Scientists from biocrea and Pfizer reported details on the design and synthesis of novel, brain-penetrating phosphodiesterase-10 (PDE10) inhibitors. In a collaborative effort, the researchers have eliminated undesired activity on adenosine receptors and improve the compounds´ physicochemical properties and potency.
The team started with initial high-throughput hits characterized by low potency and selectivity. Further lead optimization led to a number of compounds with very robust activity in a range of preclinical models of anti-psychotic efficacy. The PDE10 inhibitors produced low levels of catalepsy, suggesting a minimal risk for the induction of side-effects involving the extrapyramidal system (EPS), the most common adverse reaction observed with anti-psychotic drugs.
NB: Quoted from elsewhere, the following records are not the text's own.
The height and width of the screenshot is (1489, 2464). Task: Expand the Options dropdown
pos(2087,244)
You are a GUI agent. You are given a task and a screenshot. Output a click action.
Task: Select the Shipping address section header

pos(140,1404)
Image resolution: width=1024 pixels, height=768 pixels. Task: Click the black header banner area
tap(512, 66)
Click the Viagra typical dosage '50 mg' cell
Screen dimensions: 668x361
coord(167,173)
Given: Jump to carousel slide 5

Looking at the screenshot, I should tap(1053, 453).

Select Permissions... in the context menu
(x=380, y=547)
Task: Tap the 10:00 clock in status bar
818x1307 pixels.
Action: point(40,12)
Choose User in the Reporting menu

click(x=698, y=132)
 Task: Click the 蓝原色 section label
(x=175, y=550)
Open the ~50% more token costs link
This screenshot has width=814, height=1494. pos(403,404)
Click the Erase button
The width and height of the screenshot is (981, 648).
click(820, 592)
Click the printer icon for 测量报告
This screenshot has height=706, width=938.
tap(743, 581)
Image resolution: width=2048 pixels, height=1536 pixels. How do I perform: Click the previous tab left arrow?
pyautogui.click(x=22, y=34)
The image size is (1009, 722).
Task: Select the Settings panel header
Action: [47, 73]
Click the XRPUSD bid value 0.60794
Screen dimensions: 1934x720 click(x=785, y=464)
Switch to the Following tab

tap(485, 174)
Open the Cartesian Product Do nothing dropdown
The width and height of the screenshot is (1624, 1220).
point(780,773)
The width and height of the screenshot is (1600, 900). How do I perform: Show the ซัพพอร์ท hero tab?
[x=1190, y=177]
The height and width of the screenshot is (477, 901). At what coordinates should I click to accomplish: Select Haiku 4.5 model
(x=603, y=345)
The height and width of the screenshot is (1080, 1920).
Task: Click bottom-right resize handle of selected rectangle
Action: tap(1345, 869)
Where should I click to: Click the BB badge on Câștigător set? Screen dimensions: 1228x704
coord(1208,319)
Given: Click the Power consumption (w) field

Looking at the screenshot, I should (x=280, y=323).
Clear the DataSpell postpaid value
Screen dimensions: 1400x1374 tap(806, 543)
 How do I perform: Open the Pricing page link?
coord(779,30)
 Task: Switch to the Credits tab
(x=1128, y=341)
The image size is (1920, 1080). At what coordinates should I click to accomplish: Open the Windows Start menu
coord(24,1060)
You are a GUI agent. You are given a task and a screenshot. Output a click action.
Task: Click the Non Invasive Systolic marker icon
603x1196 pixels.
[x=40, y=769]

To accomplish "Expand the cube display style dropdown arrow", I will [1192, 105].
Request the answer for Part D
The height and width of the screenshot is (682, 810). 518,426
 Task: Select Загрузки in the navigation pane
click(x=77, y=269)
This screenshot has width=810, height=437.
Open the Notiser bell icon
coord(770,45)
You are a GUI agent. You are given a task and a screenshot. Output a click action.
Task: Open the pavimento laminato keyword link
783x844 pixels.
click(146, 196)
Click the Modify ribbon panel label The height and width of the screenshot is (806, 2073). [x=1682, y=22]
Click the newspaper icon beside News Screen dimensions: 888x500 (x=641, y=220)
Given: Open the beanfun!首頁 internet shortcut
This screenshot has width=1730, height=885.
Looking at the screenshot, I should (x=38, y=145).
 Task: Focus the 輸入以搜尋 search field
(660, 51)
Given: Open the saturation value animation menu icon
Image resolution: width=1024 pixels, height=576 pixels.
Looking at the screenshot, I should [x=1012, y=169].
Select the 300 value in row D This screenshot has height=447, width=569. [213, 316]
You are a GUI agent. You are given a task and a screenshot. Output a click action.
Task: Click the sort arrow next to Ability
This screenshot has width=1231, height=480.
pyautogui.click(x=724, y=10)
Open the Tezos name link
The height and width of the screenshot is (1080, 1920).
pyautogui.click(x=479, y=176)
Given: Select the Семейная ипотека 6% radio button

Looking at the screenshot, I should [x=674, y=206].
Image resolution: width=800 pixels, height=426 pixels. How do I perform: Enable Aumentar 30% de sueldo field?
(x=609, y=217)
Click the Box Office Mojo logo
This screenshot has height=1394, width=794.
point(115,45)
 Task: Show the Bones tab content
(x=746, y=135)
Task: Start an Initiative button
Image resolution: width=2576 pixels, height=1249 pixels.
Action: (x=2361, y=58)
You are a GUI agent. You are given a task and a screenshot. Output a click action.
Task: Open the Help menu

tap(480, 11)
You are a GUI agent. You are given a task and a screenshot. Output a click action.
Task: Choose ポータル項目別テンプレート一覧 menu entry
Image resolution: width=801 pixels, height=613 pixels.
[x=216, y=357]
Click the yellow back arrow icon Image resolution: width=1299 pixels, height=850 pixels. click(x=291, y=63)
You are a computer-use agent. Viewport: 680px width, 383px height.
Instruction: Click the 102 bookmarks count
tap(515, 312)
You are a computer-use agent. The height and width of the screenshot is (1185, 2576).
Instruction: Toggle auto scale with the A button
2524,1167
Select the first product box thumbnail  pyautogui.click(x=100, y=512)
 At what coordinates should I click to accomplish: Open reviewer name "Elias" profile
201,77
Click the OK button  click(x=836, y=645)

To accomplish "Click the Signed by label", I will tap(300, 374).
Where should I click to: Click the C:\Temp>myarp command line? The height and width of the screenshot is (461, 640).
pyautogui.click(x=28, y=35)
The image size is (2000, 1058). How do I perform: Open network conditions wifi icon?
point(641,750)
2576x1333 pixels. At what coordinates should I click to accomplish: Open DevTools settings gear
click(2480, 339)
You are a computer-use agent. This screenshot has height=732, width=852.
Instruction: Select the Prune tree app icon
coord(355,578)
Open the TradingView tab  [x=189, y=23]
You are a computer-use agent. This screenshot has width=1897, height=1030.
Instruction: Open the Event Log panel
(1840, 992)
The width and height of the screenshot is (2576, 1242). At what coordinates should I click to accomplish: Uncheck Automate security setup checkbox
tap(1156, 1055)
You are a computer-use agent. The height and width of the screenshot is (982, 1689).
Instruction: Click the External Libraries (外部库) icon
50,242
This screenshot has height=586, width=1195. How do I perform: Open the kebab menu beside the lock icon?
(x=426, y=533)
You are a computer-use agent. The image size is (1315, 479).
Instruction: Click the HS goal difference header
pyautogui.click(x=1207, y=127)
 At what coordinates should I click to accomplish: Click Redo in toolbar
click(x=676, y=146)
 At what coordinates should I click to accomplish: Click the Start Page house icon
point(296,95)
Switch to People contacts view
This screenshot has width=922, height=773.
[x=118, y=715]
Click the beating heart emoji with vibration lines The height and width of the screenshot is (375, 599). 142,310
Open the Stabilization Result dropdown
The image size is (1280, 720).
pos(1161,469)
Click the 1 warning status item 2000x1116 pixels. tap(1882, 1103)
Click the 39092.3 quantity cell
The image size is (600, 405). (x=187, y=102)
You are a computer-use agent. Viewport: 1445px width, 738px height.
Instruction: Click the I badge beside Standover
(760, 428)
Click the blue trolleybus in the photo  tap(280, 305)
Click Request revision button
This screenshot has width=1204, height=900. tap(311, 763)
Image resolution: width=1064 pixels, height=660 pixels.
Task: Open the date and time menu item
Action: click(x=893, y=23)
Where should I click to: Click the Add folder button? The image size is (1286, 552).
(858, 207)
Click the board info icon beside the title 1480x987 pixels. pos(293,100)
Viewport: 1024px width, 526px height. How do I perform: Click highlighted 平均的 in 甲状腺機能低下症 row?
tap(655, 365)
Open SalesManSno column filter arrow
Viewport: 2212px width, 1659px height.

Phosphodiesterases (PDEs) have been identified as key regulators of intracellular cyclic nucleotide levels in the brain. PDE10 inhibition has two major benefits, mimicking the effects of antagonists of the dopamine-2 receptor, the current standard treatment for psychosis, and the effects of agonists of dopamine-1 receptors, which may decrease the side-effect liabilities while contributing to a pro-cognitive profile.
“The data presented at the 241st ACS National Meeting & Exposition underline the potential of our PDE10 inhibitor programs and the strong PDE expertise of our research team,” said Tom Kronbach, chief executive officer of biocrea. “We are very pleased with the recent progress with our proprietary PDE10 inhibitors and are preparing a selected number of compounds for preclinical development.”